» **Challenge**: Starting from the line with "Where should I" and going through the last of the lines, arrange those lines as a numbered list. Skip any blank lines and leave the pictures out.

» **Records for this task**:
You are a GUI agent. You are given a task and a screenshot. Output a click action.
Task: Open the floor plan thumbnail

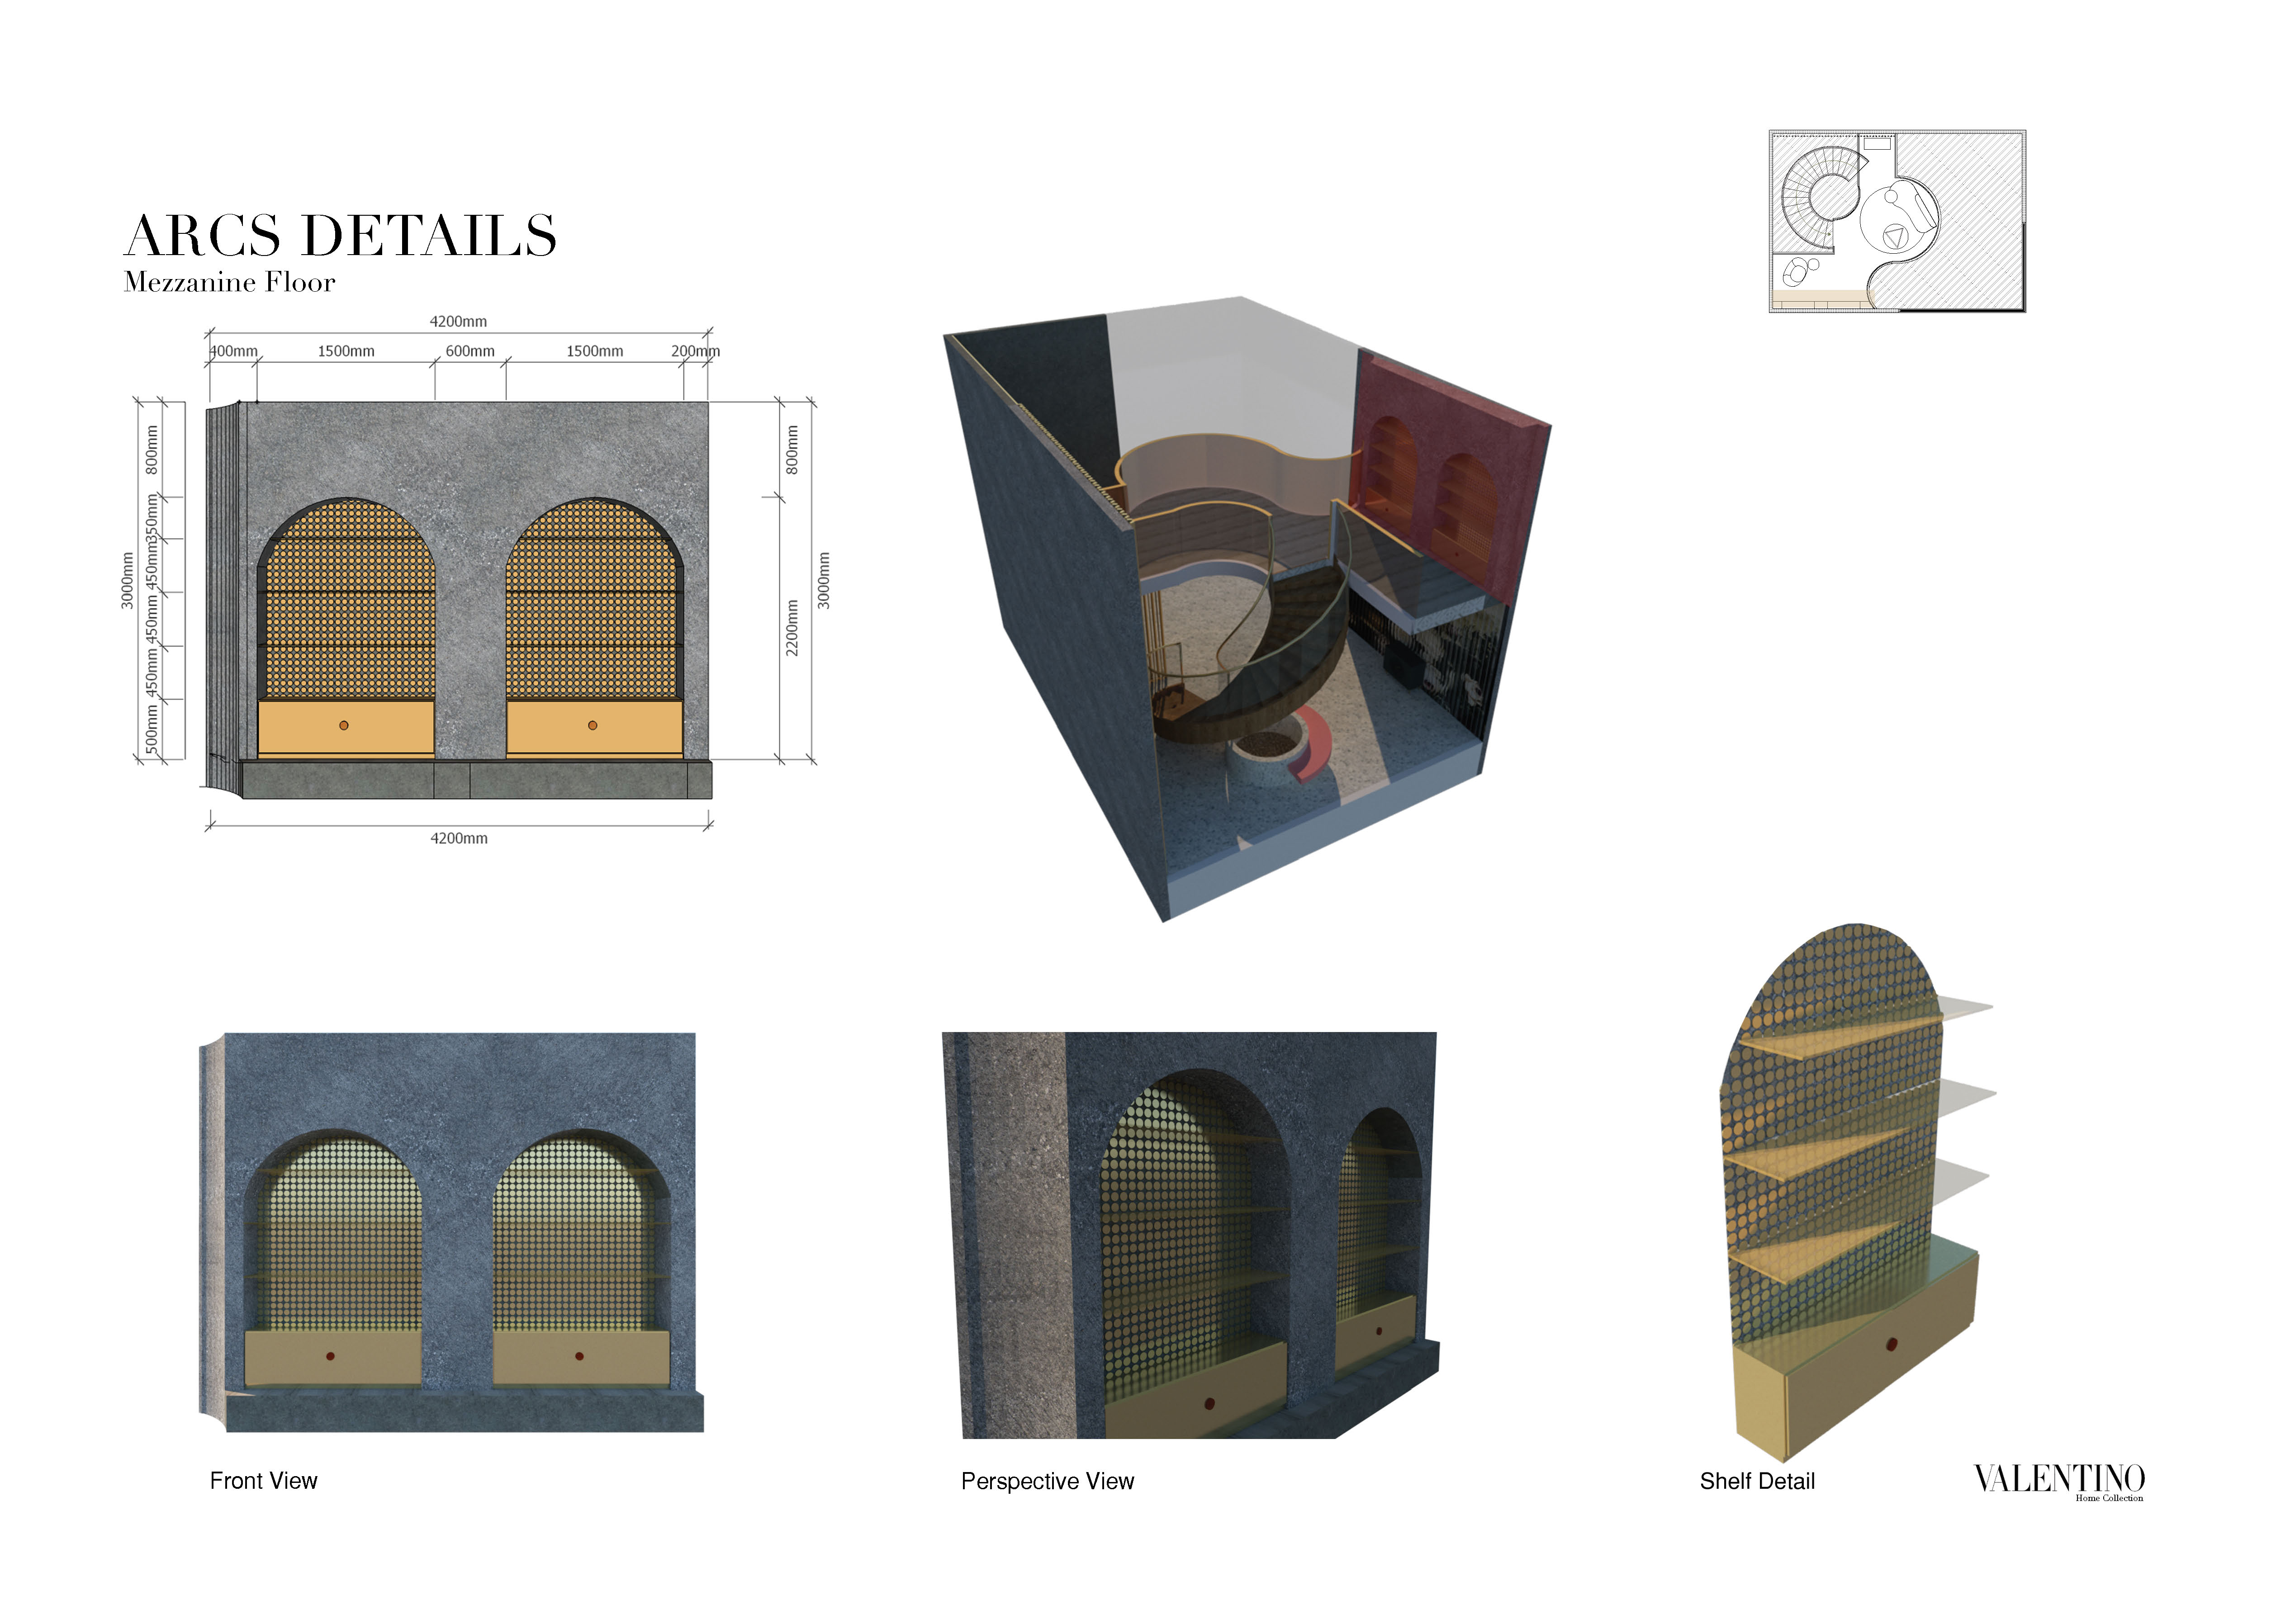1896,221
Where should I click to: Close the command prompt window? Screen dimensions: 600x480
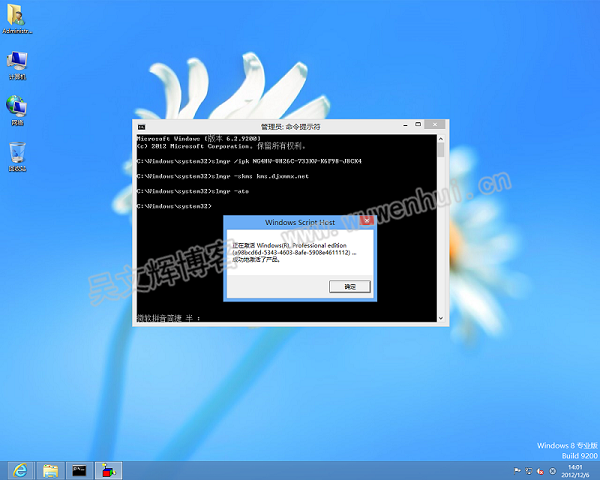pyautogui.click(x=434, y=126)
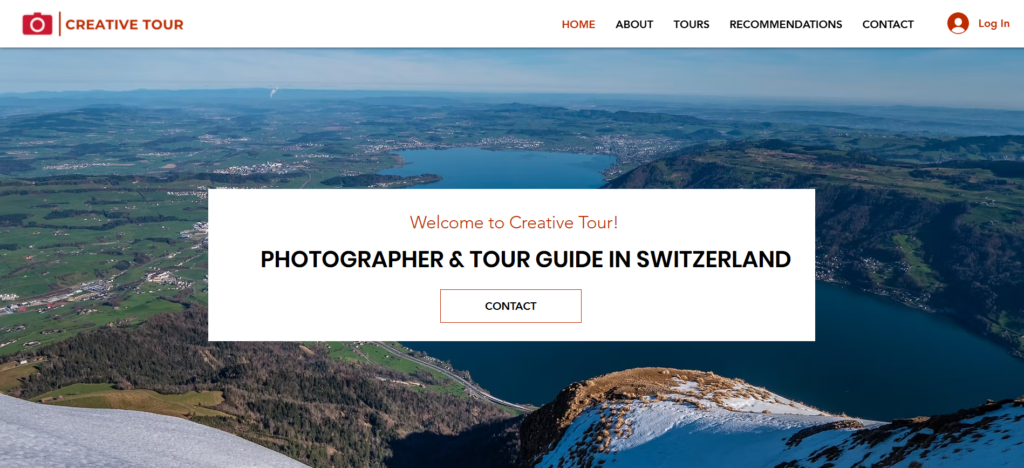Click the CREATIVE TOUR brand name
Image resolution: width=1024 pixels, height=468 pixels.
[124, 25]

» **Written response**:
1. Where should I click to: Close the command prompt window? Screen dimensions: 600x480
2. pyautogui.click(x=434, y=126)
3. Click the CREATIVE TOUR brand name
4. Image resolution: width=1024 pixels, height=468 pixels.
5. [124, 25]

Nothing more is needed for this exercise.